Short problem
Reproduce the lines below word for word, from the line containing "Screen dimensions: 637x332" through the line containing "Action: (208, 101)", with both of those lines included.

Material

-- BEGIN --

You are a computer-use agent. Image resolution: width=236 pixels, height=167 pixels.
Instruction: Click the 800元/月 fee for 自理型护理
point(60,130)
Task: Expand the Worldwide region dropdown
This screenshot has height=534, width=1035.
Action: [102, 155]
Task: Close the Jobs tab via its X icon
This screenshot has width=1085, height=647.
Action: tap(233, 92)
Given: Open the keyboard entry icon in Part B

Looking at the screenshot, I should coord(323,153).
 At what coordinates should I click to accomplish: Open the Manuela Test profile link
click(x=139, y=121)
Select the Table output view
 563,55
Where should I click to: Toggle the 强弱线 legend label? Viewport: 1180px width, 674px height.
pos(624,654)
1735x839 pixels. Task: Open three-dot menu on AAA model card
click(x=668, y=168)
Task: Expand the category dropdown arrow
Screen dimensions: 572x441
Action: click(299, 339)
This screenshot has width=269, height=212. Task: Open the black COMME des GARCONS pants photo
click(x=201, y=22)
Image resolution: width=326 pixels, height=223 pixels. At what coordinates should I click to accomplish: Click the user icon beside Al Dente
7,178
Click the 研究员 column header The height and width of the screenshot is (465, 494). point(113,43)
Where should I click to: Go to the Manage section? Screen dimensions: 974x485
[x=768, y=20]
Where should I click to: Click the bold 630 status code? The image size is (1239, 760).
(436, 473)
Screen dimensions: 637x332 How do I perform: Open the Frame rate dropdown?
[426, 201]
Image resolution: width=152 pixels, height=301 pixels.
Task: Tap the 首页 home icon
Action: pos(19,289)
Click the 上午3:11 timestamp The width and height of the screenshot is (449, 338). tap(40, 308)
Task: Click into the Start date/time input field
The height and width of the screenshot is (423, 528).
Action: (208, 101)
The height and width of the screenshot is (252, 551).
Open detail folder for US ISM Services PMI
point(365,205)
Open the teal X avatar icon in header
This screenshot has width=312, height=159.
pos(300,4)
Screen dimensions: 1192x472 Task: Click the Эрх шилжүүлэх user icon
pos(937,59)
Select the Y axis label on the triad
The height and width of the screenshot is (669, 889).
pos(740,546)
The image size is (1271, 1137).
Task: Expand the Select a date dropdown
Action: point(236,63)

-- END --

Output for this task
Screen dimensions: 637x332 How do I perform: Open the Frame rate dropdown?
[426, 201]
Image resolution: width=152 pixels, height=301 pixels.
Task: Tap the 首页 home icon
Action: pos(19,289)
Click the 上午3:11 timestamp The width and height of the screenshot is (449, 338). tap(40, 308)
Task: Click into the Start date/time input field
The height and width of the screenshot is (423, 528).
Action: (208, 101)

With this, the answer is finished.